# Project description


Ask a buyer to describe their dream home and they probably won't start with basement ceiling height or proximity to an east-west rail line. But the data set from this playground contest proves that price negotiations are influenced by much more than the number of bedrooms or a white picket fence.

![](https://storage.googleapis.com/kaggle-competitions/kaggle/5407/media/housesbanner.png)

This dataset contains 79 explanatory variables describing almost every aspect of residential homes in Ames, Iowa. 

**Goal:** It is your job to predict the sales price for each house using everything you have learned so far. If **you use a model not presented in class, you must justify it, explain how it works and describe precisely the role of each of the hyper-parameters**. For each Id in the test set, you must predict the value of the SalePrice variable. 
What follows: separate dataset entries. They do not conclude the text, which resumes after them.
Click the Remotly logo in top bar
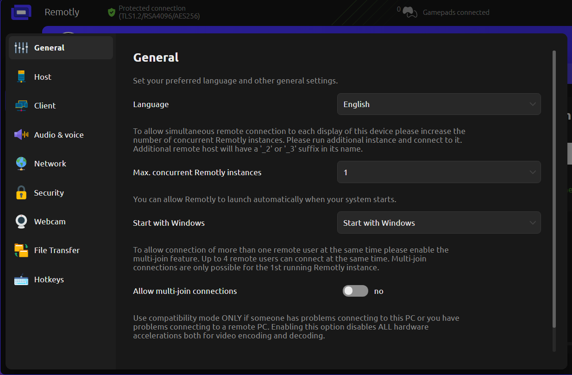tap(21, 12)
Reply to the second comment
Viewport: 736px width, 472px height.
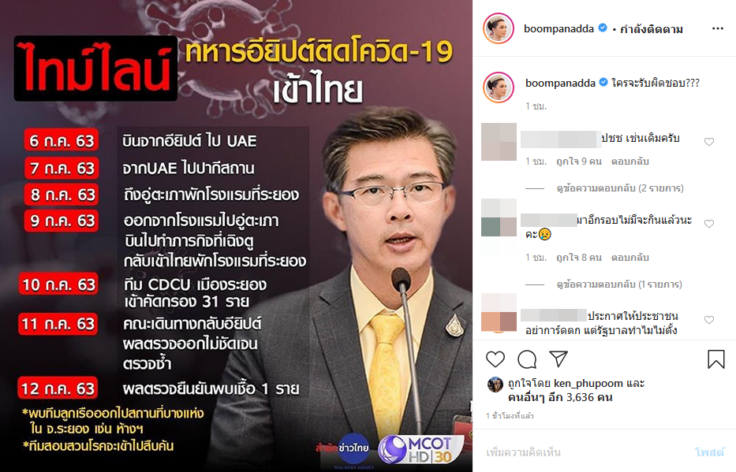click(630, 258)
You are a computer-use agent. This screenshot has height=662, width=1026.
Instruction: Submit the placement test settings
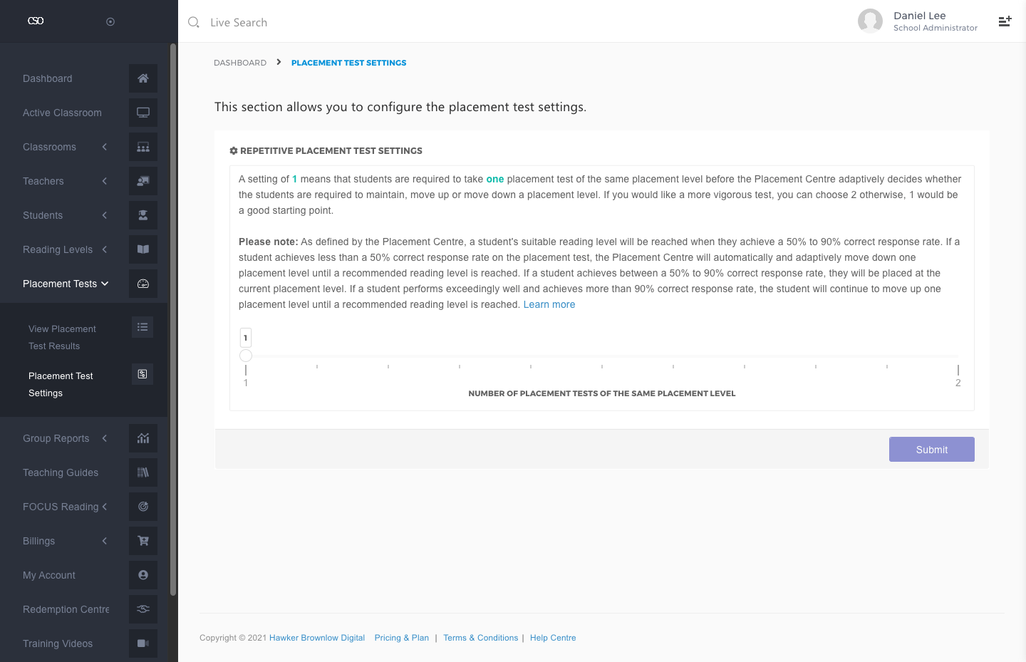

**Metric:** Predictions are evaluated on Root-Mean-Squared-Error (RMSE) between the logarithm of the predicted value and the logarithm of the observed sales price. (Taking logs means that errors in predicting expensive houses and cheap houses will affect the result equally.)

**Homework submission**: You must upload a zip archive containing 3 files to``lms.univ-cotedazur.fr`:

* A `pdf` report describing for each of the selected features the treatment performed
* A `jupyter notebook` performing the preprocessing, each step of which is inserted into a sklearn or imblearn pipeline (you must leave traces of notebook executions. The first cell should have the number 1, the second the number 2, etc.)
* A `result.csv` should contain your prediction for each of the properties in tthe test set in the the following format:
<pre>
        Id,SalePrice
        1461,169000.9876
        1462,187724.1233
        1463,175221.1928
        etc.
</pre>

The scale will be as follows:
* 8 points on the quality of the preprocessing and its description from the report 
* 8 points on the quality and correctness of the code contained in the notebook
* 4 points on the quality of the model produced

Here's a brief version of what you'll find in the data description file.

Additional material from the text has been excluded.